And the BoE data http://www.moneyfactory.gov/uscurrency/annualproductionfigures.html seems to confirm this:
FY 1999 285491200000
FY 2000 67462400000
FY 2001 57081600000
FY 2002 102496000000
FY 2003 153523200000
FY 2004 127782400000
FY 2005 156819200000
FY 2006 130316800000
FY 2007 181651200000
FY 2008 154169600000
FY 2009 219468800000
FY 2010 239648000000
FY 2011 109670400000
FY 2012 358867200000
FY 2013 472896000000
To take into account: this is just production, a part of it is replacing existing, so it's not only "new".
Yet there is no reason why notes would need more replacement now than in the past, and more especially, the increase is largely due to $100 bills, which supports the hoarding cause.
I also talked about this in that post.

And another element in the story is this one: new money, even when spent, doesn't imply 1:1 price risings. People are able to produce more at a same cost, thus increase the production together with the amount circulating money increase. Of course, this is much harder than creating fiatmoney, and has limits, and the REAL question is whether 2008 was a run into those limits.
I think that was the case. If I look at todays industrial level and automation, it's hard to expect a progress alike the one between 1980-2000.

This would have a consequence: prices didn't rise much due to decreased spending relative to pre 2008, and if people think the crisis is over, and start to spend more again, general prices may leap forward at a high rate.
If one looks at all market data, it does appear like we are approaching some major turnaround. Alot market segments closed in on multiyear boundaries (upper and lower) and a 2008 style crisis re-manifestation wouldn't surprise me. The question then is: how many people will make panic/wrong decisions this time? Look at 2008, where people sold whatever including stocks at bottoms. Look now.
The less people make this wrong decisions, the more the central planning runs into trouble, because if they fail to make people wasting their savings, they have to show their ugly fascist faces again more openly, and considering how far they went in this today, some ugly times may be ahead.

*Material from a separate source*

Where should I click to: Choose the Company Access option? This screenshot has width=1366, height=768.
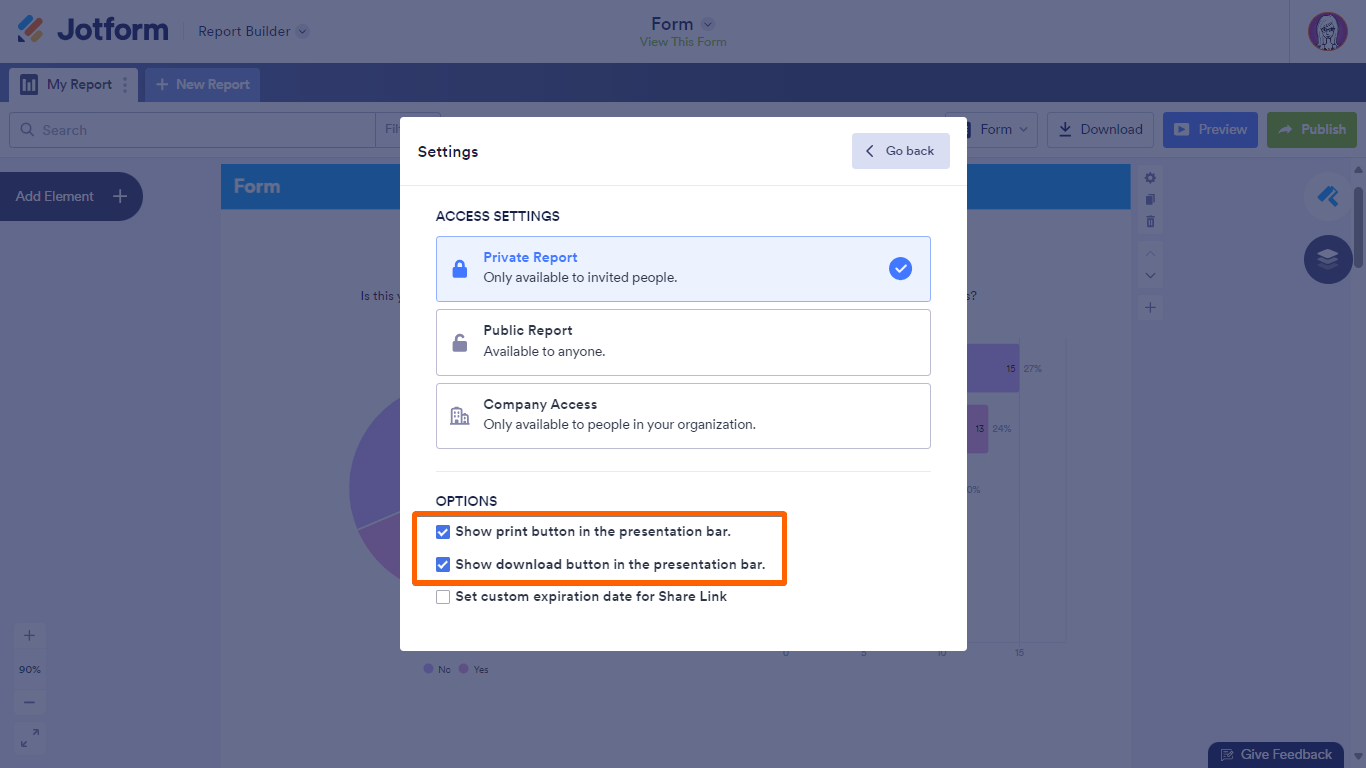point(683,416)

Nevertheless, I care less than in the past, because I dumped alot dependencies on them (albeit the silver part of it came at a hefty cost so far, due to my spot $30 average). I'm no quitter though, I just continue that way, with more care than in the past. It's quite sure that in such major turnaround, silvers price may be better (for a buyer) than today, and I hope to also find some coins at a price according to it.
If it doesn't happen no problem, it would at most be just a few % of my stack more. If that wasn't the case, I'd already have bought this weekend, now I can take the risk without much at stake.
On the other hand, the short term indicator shows we're at or past the bottom, so either this short term indicator ceases to be valid, either that major turnaround is not within 3 months.
As always: future will tell. World won't end. I have stocks of various stuff, won't need to buy much common stuff (except food) for some decades, so I'm not prone to specific price changes of those.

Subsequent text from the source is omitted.